Había una vez un muchacho que atravesaba caminando, de ciudad a ciudad, entre una cadena de montañas.
De pronto se despertó la tormenta y entre la lluvia y la baja visibilidad, el muchacho tropezó y se precipitó al vacío.
Durante la caída pudo reaccionar y estirando un brazo quedó enganchado a la rama de un árbol.
No obstante, sabía que tampoco podría permanecer mucho tiempo ahí, pues acabaría muriendo.
Entonces, con toda la desesperación gritó: “¡Dios mío! ¿Qué puedo hacer?”
De pronto de su interior surgió una voz que le decía: “¡Salta!” “¡Lánzate!”
Pero el muchacho, no se atrevió y ahí se quedó.
A la mañana siguiente, un par de caminantes paseaba por el sendero, bajo la luz del sol, después de la tormenta nocturna.
De pronto, sorprendidos con lo que vieron, se encontraron con el muchacho muerto, congelado, colgado de la rama de un árbol, a menos de un metro de otro sendero similar al que ellos mismos, iban caminando….
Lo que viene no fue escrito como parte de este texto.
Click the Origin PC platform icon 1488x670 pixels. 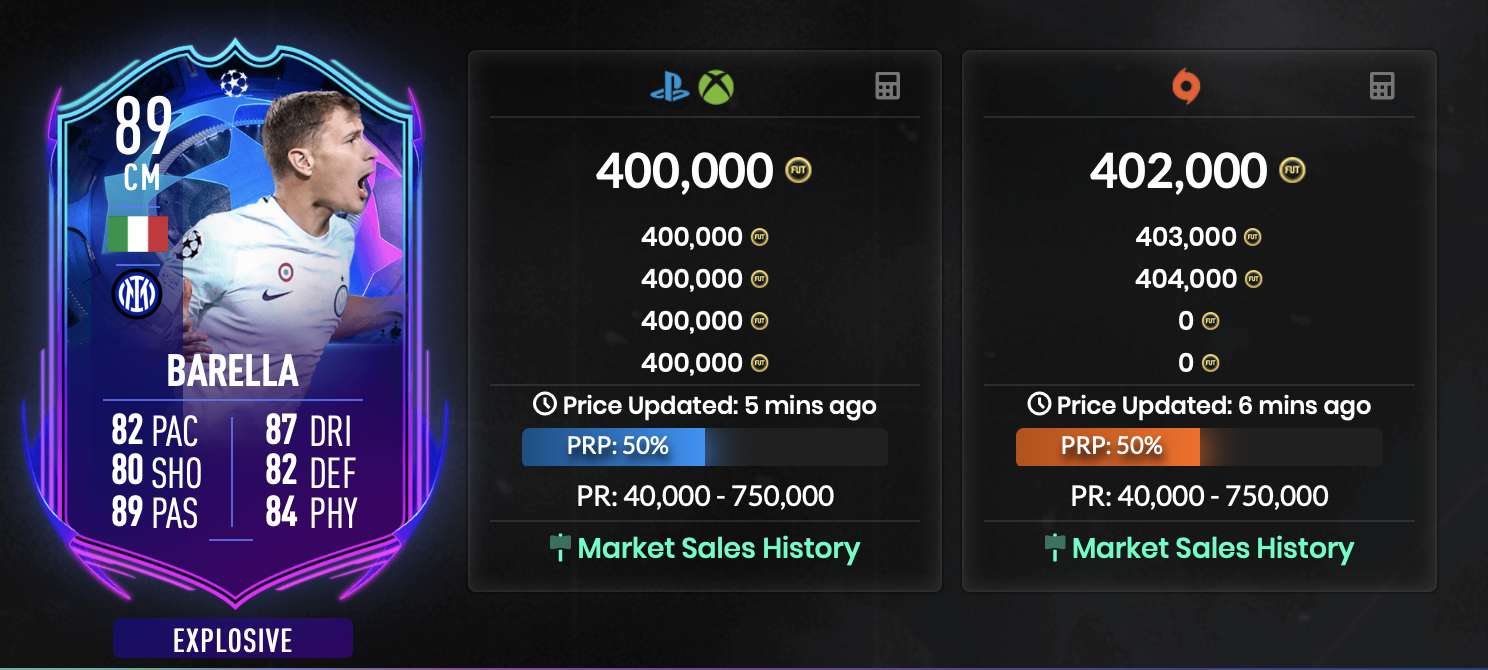point(1185,87)
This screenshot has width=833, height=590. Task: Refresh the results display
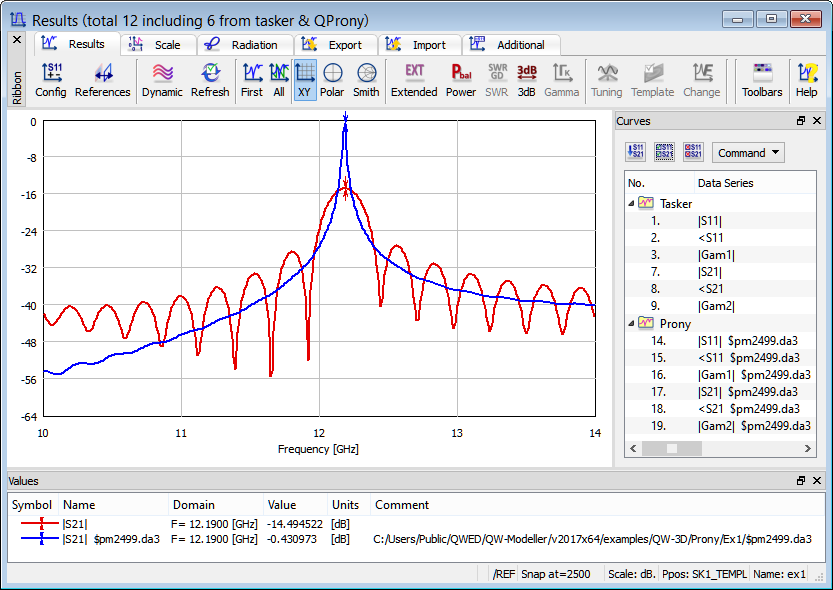[210, 80]
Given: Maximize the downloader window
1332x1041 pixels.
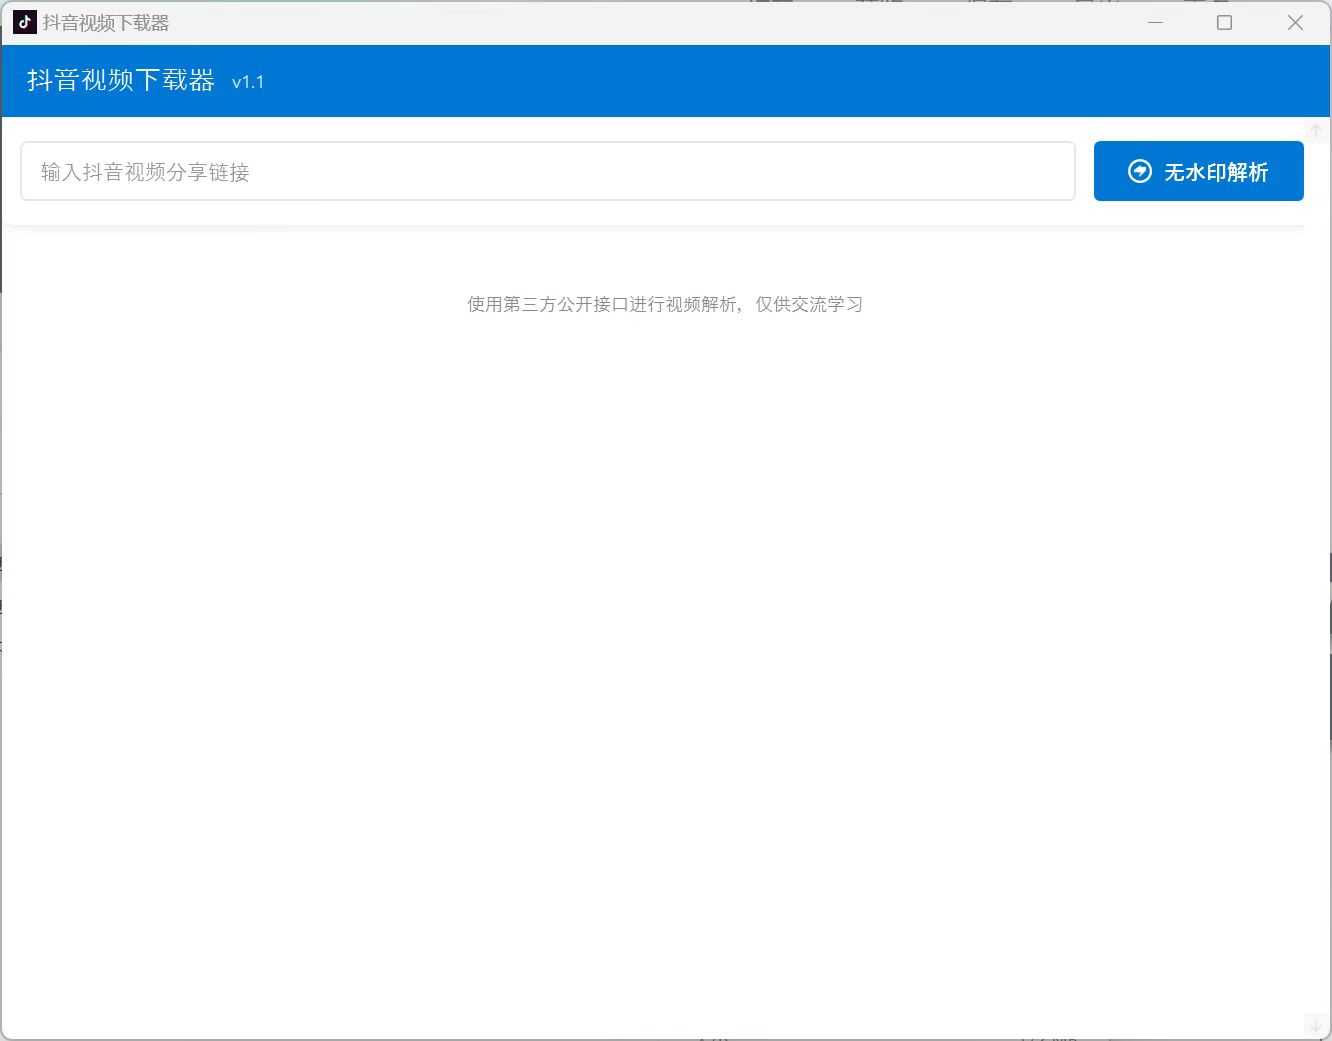Looking at the screenshot, I should (x=1224, y=22).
Y es que en la vida, somos nosotros mismos, quienes inventamos nuestros propios precipicios.
Somos nosotros quienes, desde pequeños hemos escuchado que no valemos para algo y al final hemos acabado haciendo nuestra, esa incapacidad.
Quienes creemos que no somos capaces de hacer ciertas cosas.
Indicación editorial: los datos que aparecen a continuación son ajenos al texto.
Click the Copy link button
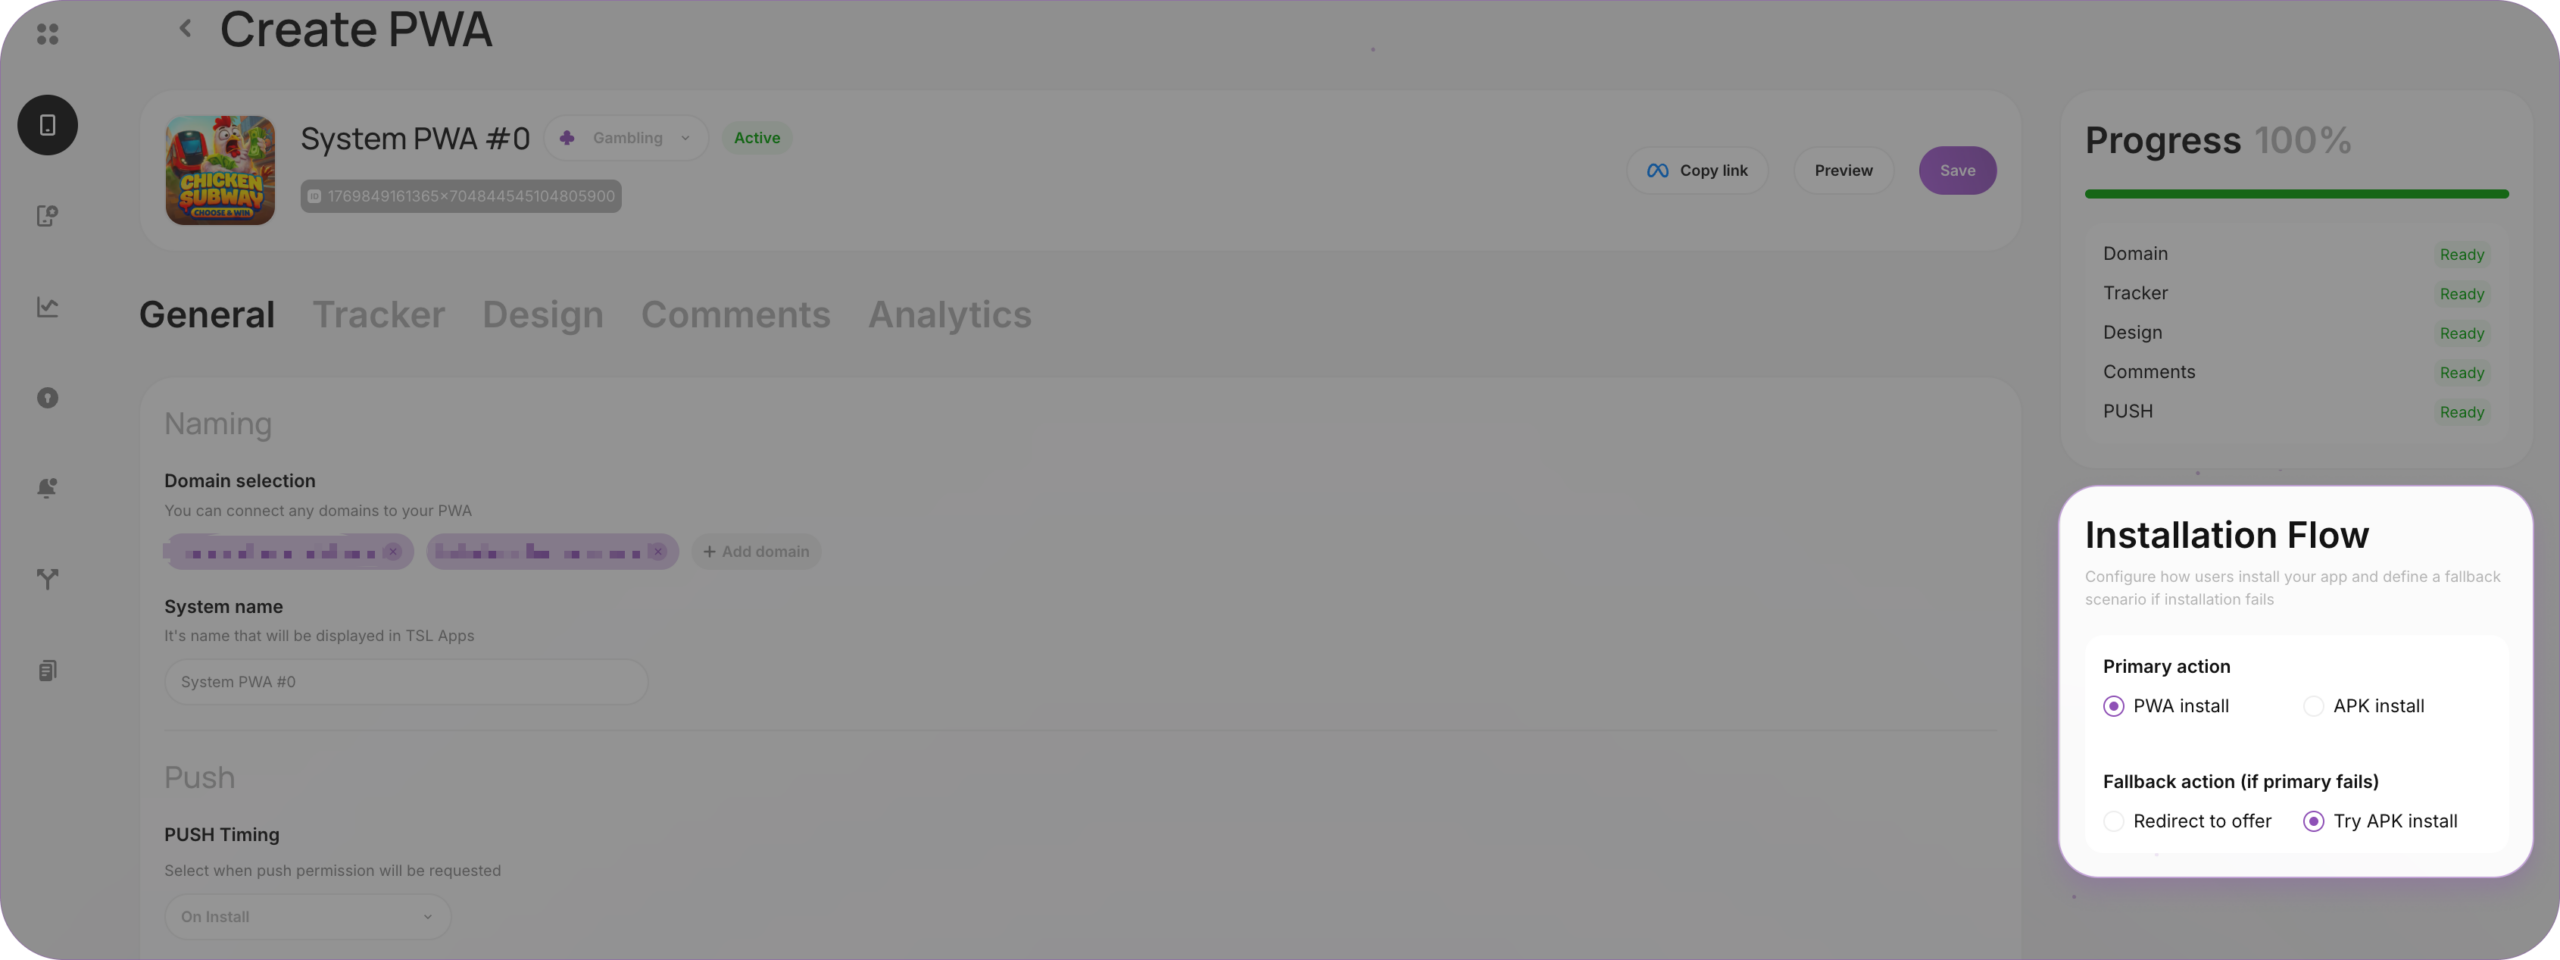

Quienes nos ponemos nuestros propios límites.
Todos somos capaces de todo. Sólo se trata de aprender a aprender. De motivarnos por aprender aquello que desconocemos.
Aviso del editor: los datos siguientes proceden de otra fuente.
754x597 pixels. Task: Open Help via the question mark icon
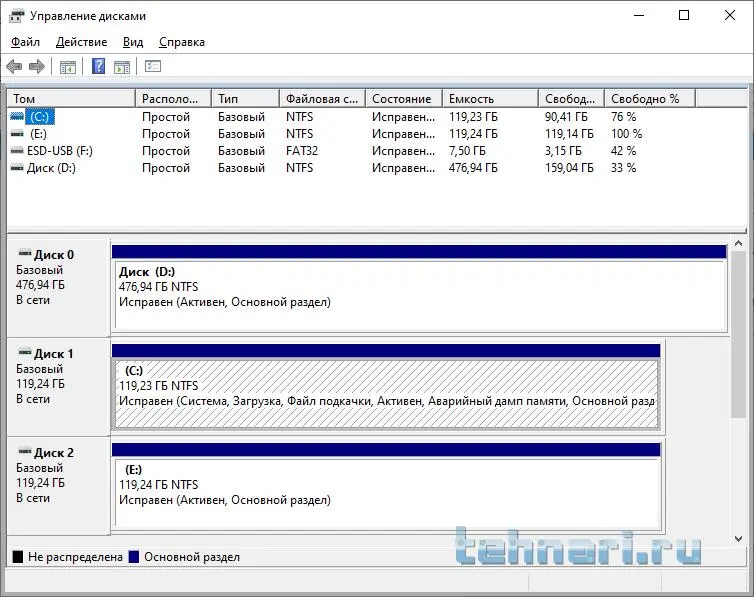pyautogui.click(x=98, y=67)
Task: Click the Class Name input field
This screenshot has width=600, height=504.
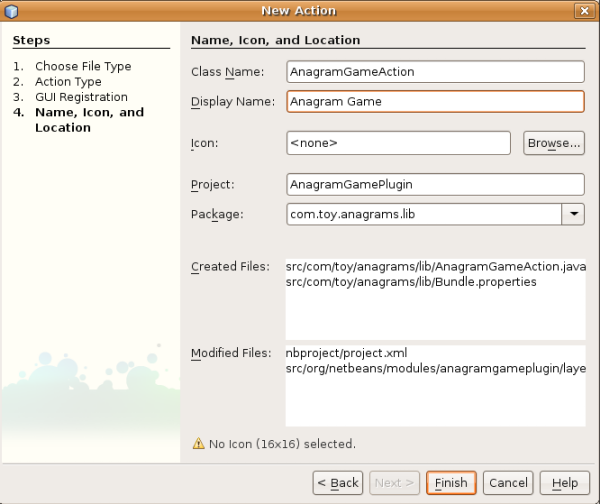Action: (x=434, y=72)
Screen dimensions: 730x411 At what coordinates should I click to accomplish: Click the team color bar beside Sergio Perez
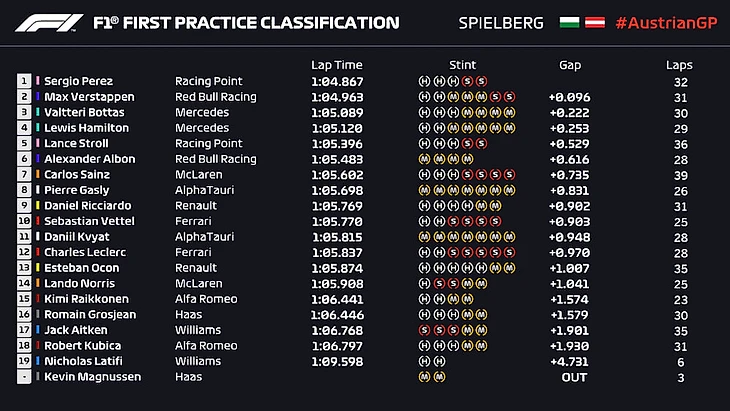(x=38, y=81)
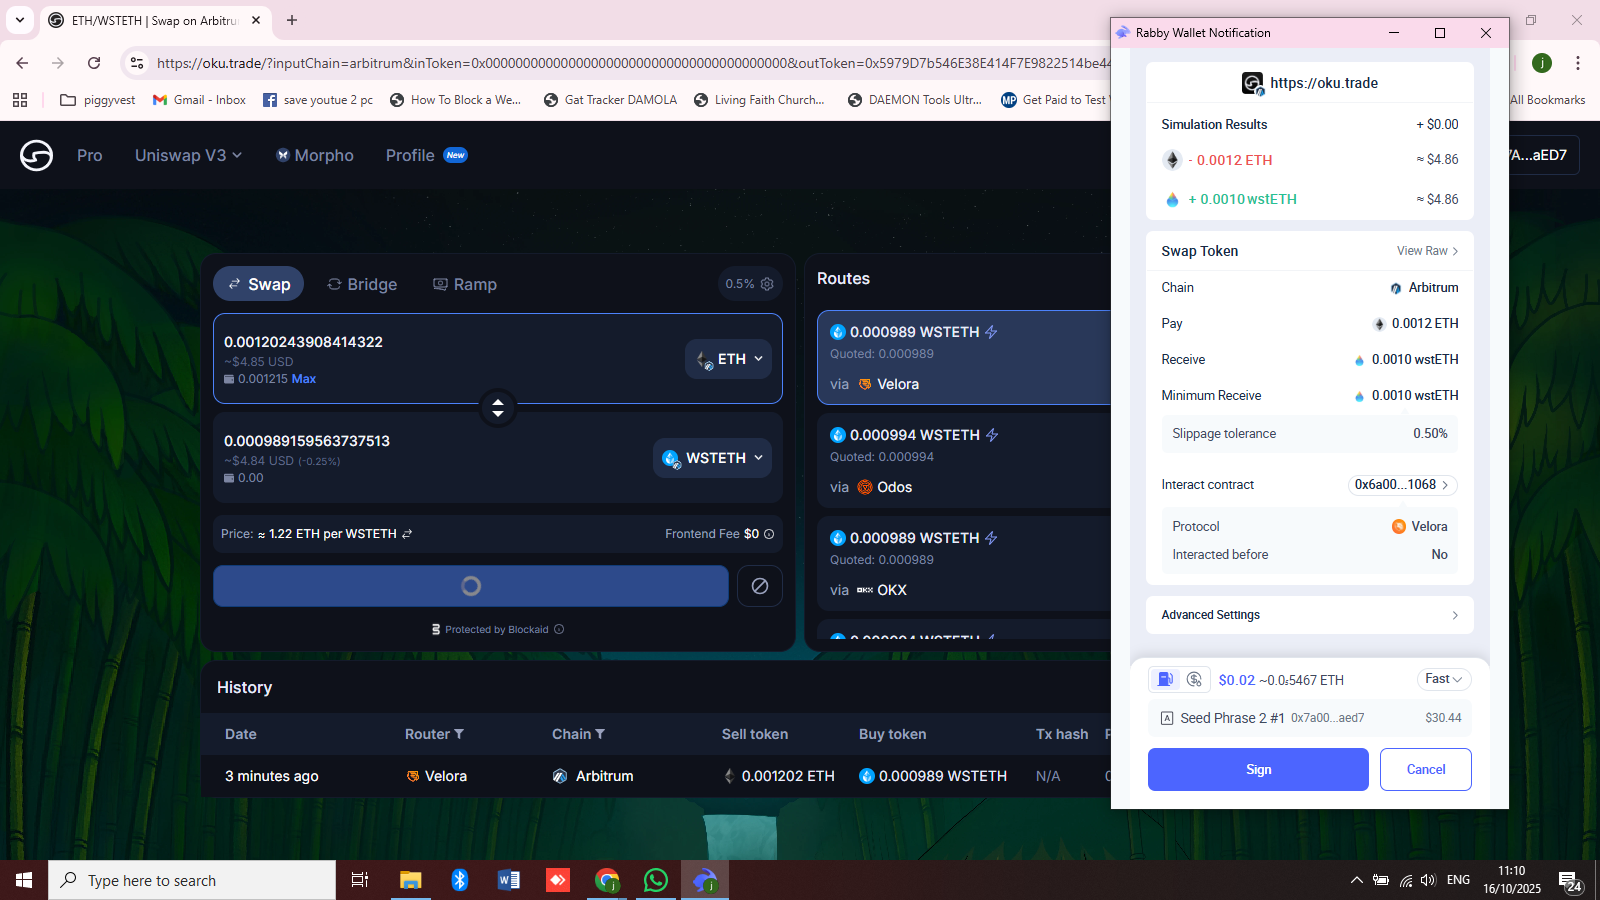Viewport: 1600px width, 900px height.
Task: Click the Router column filter icon
Action: click(x=459, y=734)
Sólo así, si queremos, podremos aprender a hacerlo y nunca más nos diremos: “Yo no valgo para”
¿Qué opináis de esto que os cuento?
Me gustaría conocer vuestra opinión y que compartáis vuestras experiencias sobre aquello en lo que en la vida os habéis limitado.
Sobre aquellos precipicios que vosotros mismos os habéis inventado…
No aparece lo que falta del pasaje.